The actor delves into the the modern echoes of Ragtime and the catharsis of performing a revolution every night.
When Ben Levi Ross first stepped on stage in the New York City Center gala revival of Ragtime in 2024, he didn’t really know much about the show beyond its sweeping score by Lynn Ahrens and Stephen Flaherty. But he’s managed to find surprising resonance in the disaffected rich kid he plays—Mother’s Younger Brother—one whose political awakening throughout the course of Terrence McNally’s prescient script feels eerily contemporary.
In this conversation, Ross (previously seen in Dear Evan Hansen and The Connector) unpacks the yearlong evolution of his take on Younger Brother, the strange parallels between 1905 and 2025, and what it’s like to perform a show about a fractured America within our deeply fractured America.

This conversation has been condensed and edited for clarity.
How well did you know Ragtime going into this process?
A little bit. City Center was the first time that I really sat and read the actual script. There’s something about the music of Coalhouse and Tateh and Mother that, if you’re listening to it, you can sort of familiarize yourself with what’s happening in their lives. Whereas Younger Brother, even though there’s that narration in “Night That Goldman Spoke,” you’re sort of like, “What’s happening here?”
How much of the novel did you rely on?
I read the novel in between City Center and Broadway. Whether or not there are things I took from it that are influencing the actual scene work, it was just really helpful in terms of creating an undercurrent to the person. I feel like a lot of people want to play on his burning desire, his fire, but underneath it all, there’s a little bit of boredom with life. He reminded me of a lot of wealthy people that I grew up with who don’t have to worry about certain financial limitations.
And he goes from disaffected kid to burn it down anarchist.
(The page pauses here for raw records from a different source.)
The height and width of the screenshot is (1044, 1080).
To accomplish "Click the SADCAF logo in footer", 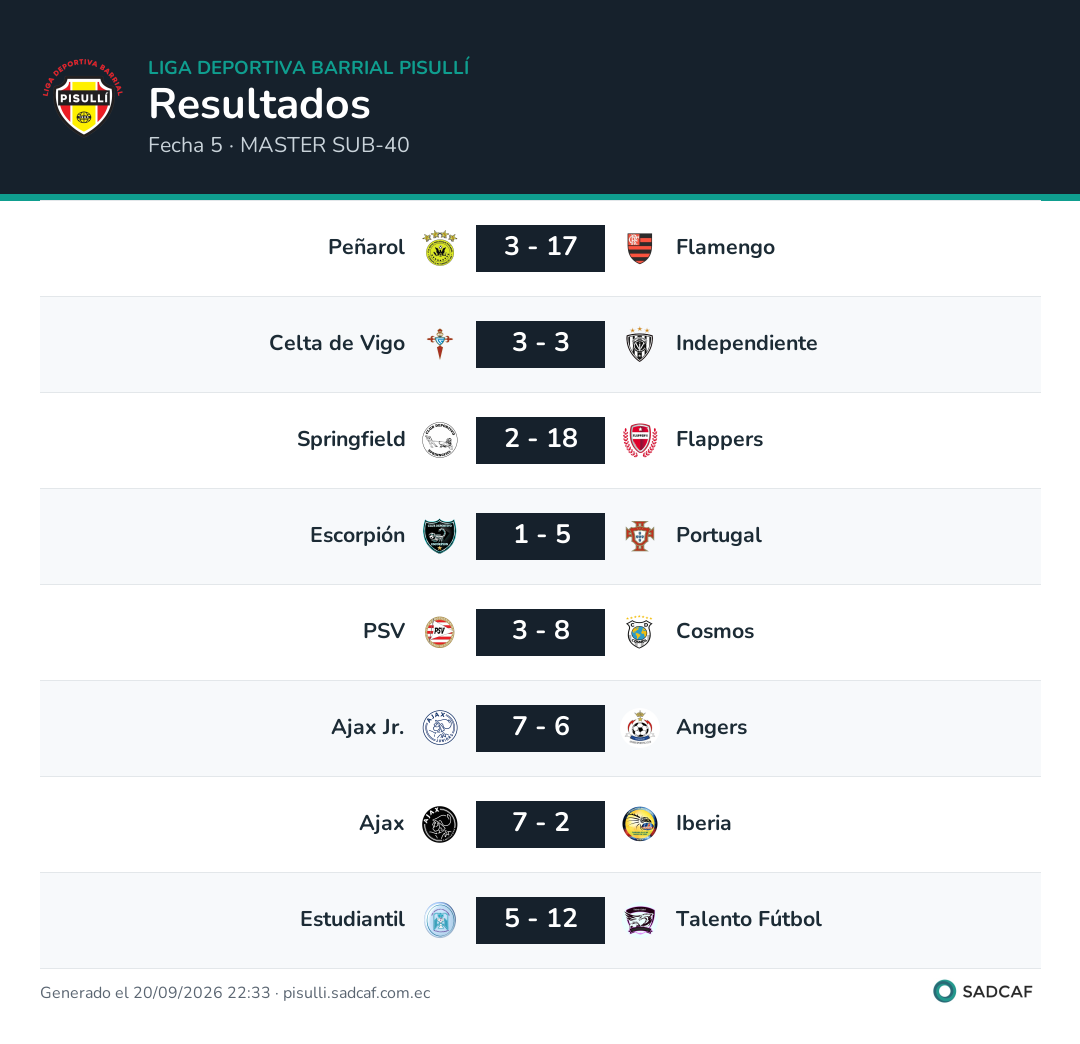I will pos(983,992).
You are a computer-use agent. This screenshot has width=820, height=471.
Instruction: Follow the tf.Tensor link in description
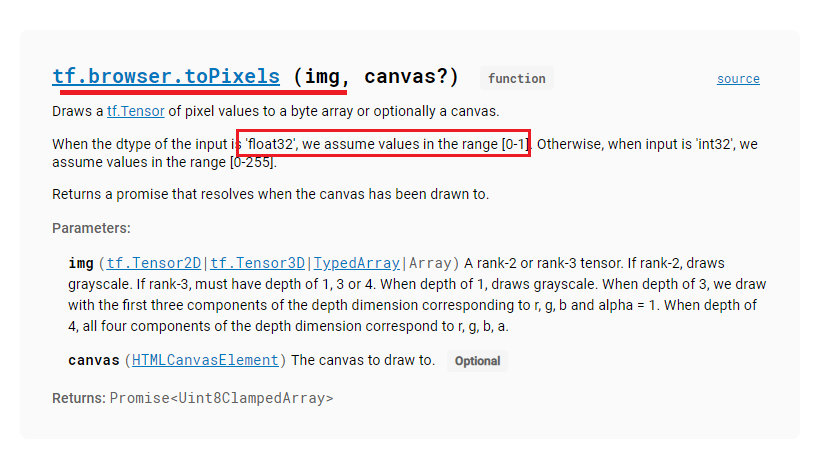[135, 111]
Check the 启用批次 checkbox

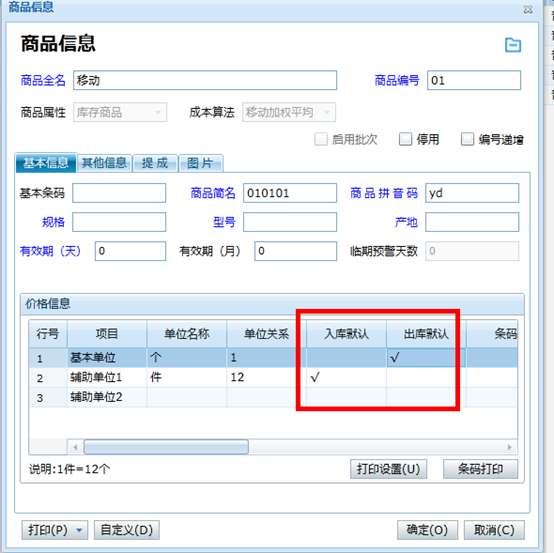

Something that immediately stuck out to me was that this person reminded me a lot of the young men in America who got radicalized on the internet. There’s this pipeline that pounces on individuals like Younger Brother when he’s at the top of the show. But, instead of having the internet at his fingertips where he very well could have been radicalized into the far-right pipeline, he has Emma Goldman who radicalizes him in a completely different way.
I wanted there to be the biggest tonal change possible in his energy from the beginning of the show to the end. In the whole beginning section with Evelyn Nesbitt, I wanted to play into the dopiness, the horniness, and I wanted to make sure that, in the moment where she rejects him, you see does have that capacity for violence. He joins Emiliano Zapata and commits his entire identity to a revolution in another country. In the novel, he actually dies pretty quickly after that.
Also, there’s a turning point that I’ve been exploring on Broadway, watching Coalhouse and Sarah’s love happen in “New Music.” Coalhouse is showing up over and over, and I wanted it to be clockable that Younger Brother is learning that what he had with Evelyn Nesbitt was strictly desire, not love. “New Music” is the moment where he sees what an actual connection is between two people.

This production has lived through such fraught political times, starting with the City Center run during last year’s Presidential Election. How have you sort of compartmentalized it all?
I was a little nervous going into it, honestly, because there was something deep down in me that…I never wanted to voice it, but I sort of felt like…We felt it. And I was like “You are either going to have doing this show feel oppressive post-election, or really lean on the people around you and use it as catharsis.”
Here’s the thing. A lot of theater actors, when something crazy happens in the world that has a tie to the show they’re doing, talk about how therapeutic it was to do it. Honestly, it was depressing. Like, it was really sad. As an actor, did I want to get on stage the next day and perform in front of 2,000 people? Not really. I wanted to stay in my house and play under the covers.
How does it feel now, a year later?
It’s been surprisingly exciting to me. I haven’t done a long run of a show since Evan Hansen; everything else has been two or three months. Getting to the place of “This is what you’re doing, so you better find things that make this interesting to you” has been thrilling. It’s just such good material. I’m hearing things in different ways every night.
Like what?
Younger Brother is one of those tracks where a lot happens kind of solitary. I will say, the fight with Father is so fun to explore every night. It’s the best catharsis of the show.
I led the applause the night for that moment when I saw it.
I have to say, this is not me patting myself on the back, but it pretty much happens every single show. I think it’s emblematic of our times; people are begging for someone to scream at the most belligerent racist. They’re begging for it. It’s fun for me to play. There are some nights where I try it like I’m a bleeding heart, who’s astounded at this person’s inability to see past it. And then, depending on my mood, I can kind of fuck with him a little. There are so many ways that you can go about it.